_Provided information_:

· · · ·

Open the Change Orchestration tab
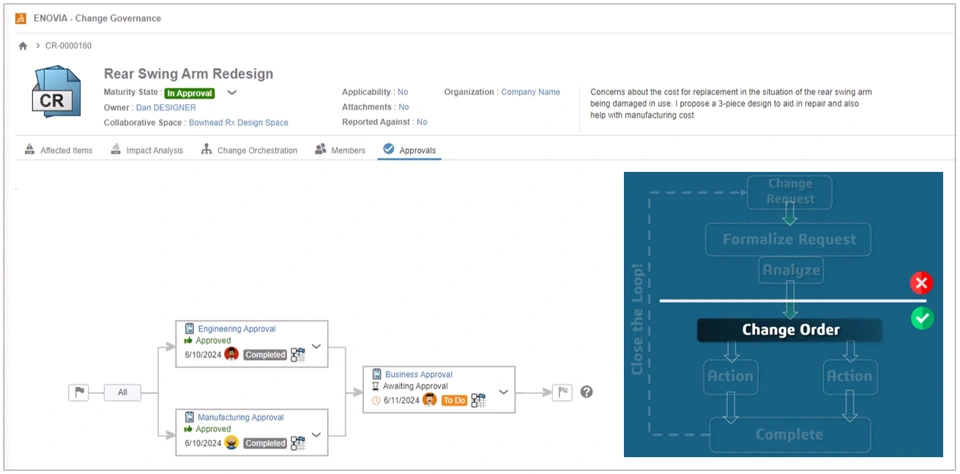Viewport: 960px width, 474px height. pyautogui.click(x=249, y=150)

· · · ·

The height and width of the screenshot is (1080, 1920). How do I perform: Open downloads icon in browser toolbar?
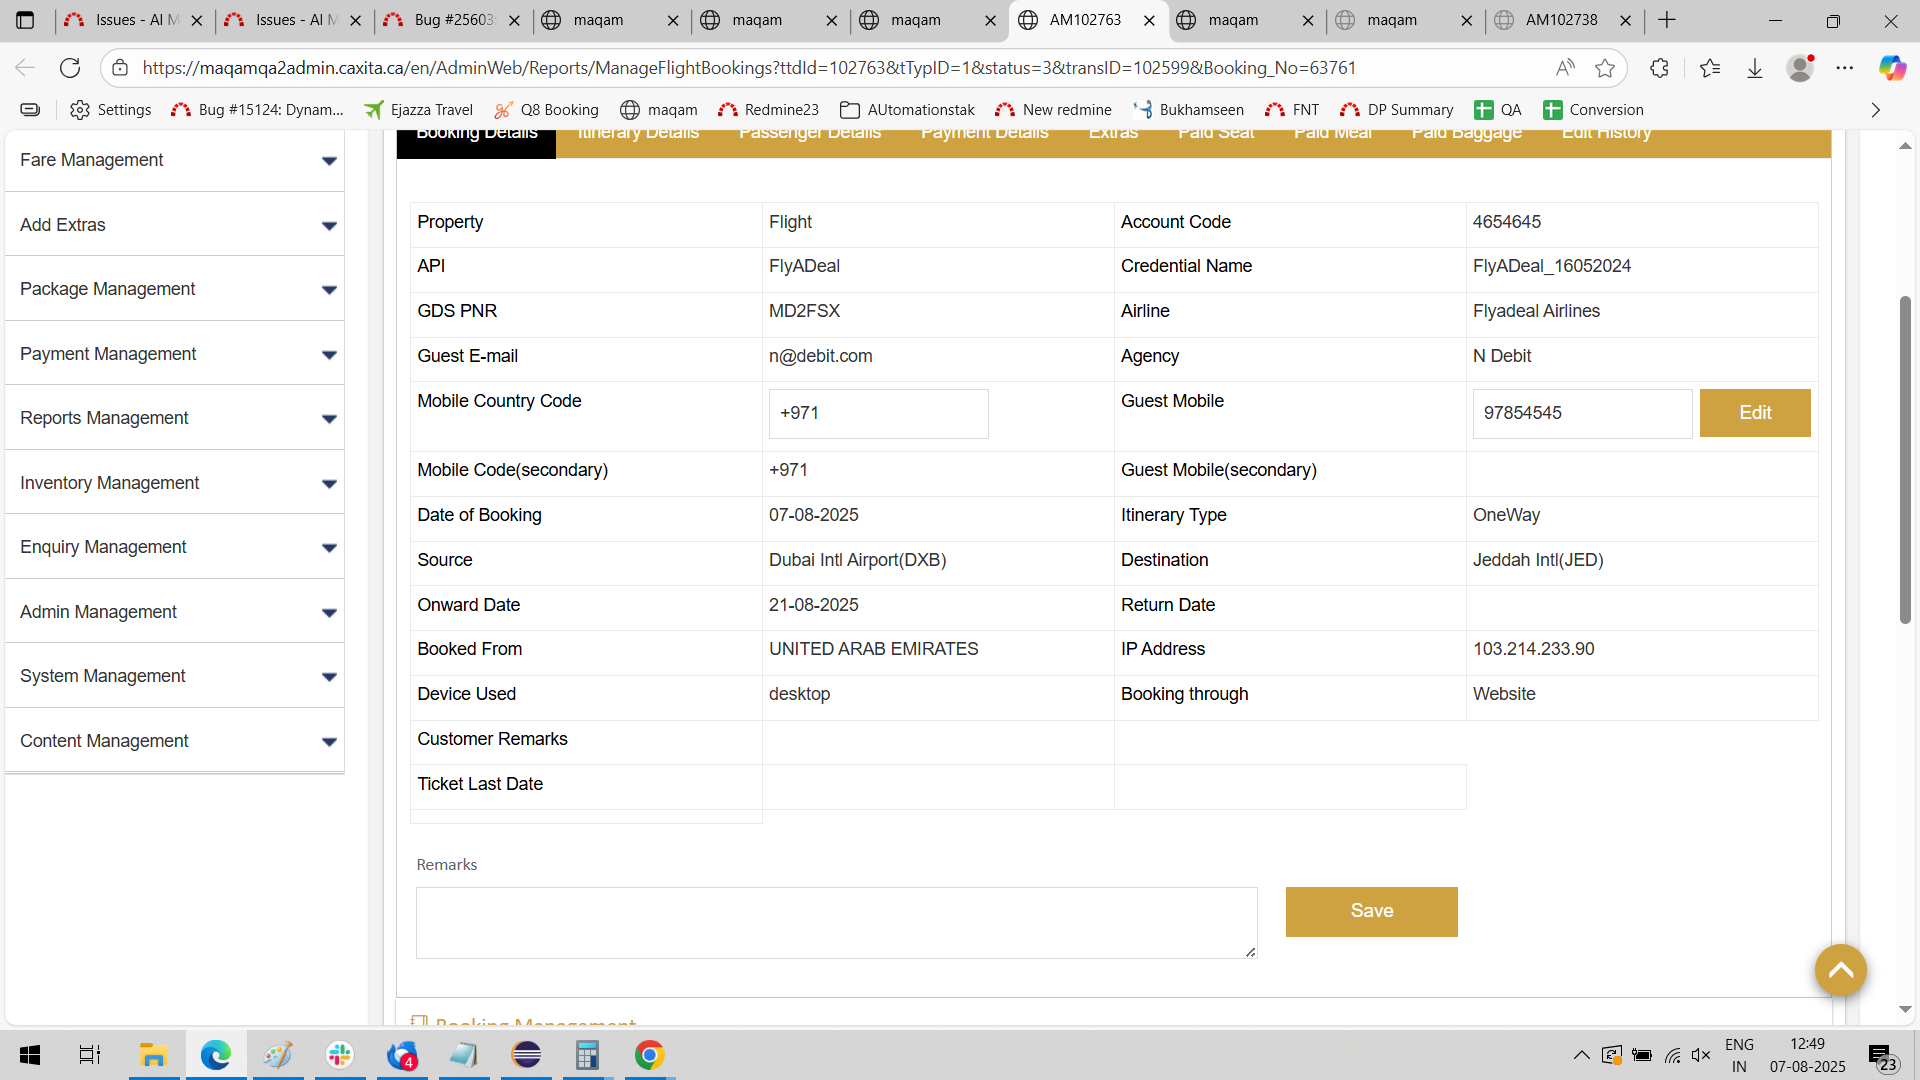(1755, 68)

· · · ·

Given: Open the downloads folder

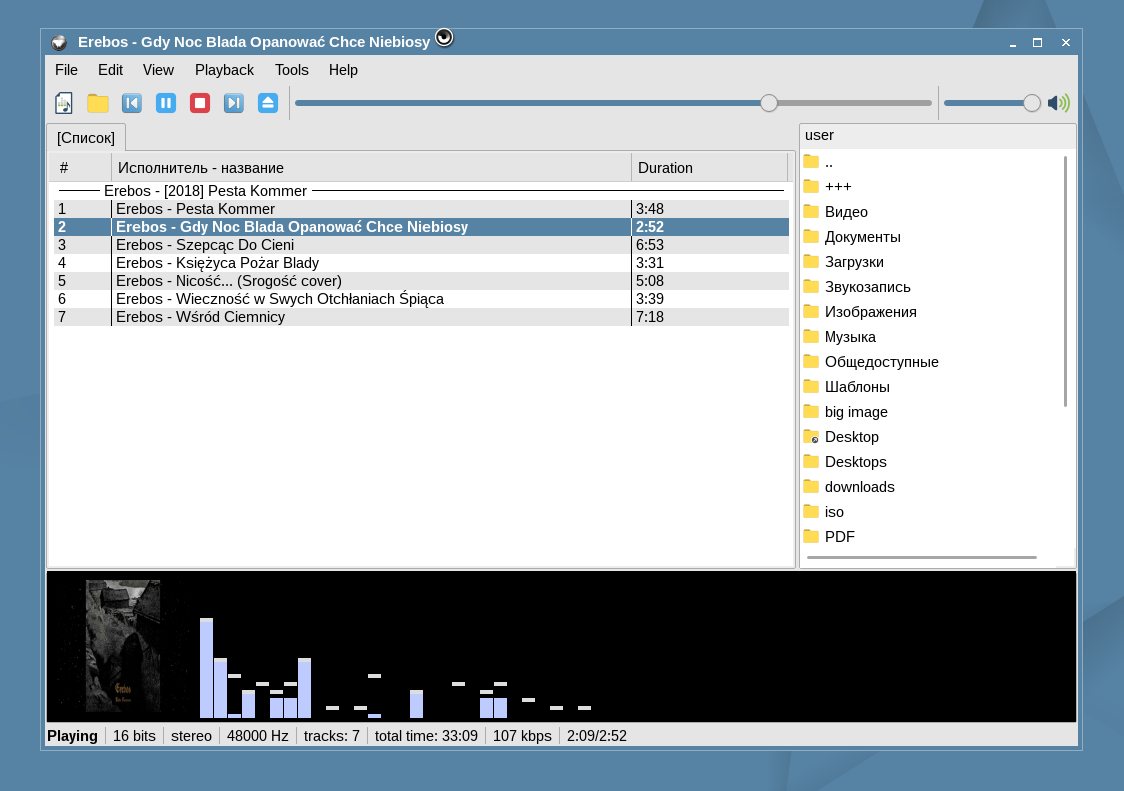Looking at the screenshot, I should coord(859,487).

· · · ·

_To do_: Select each line of the records that contains the word "downloads" and reproduce those lines in full.

_Final result_:
The height and width of the screenshot is (1080, 1920). How do I perform: Open downloads icon in browser toolbar?
Given: Open the downloads folder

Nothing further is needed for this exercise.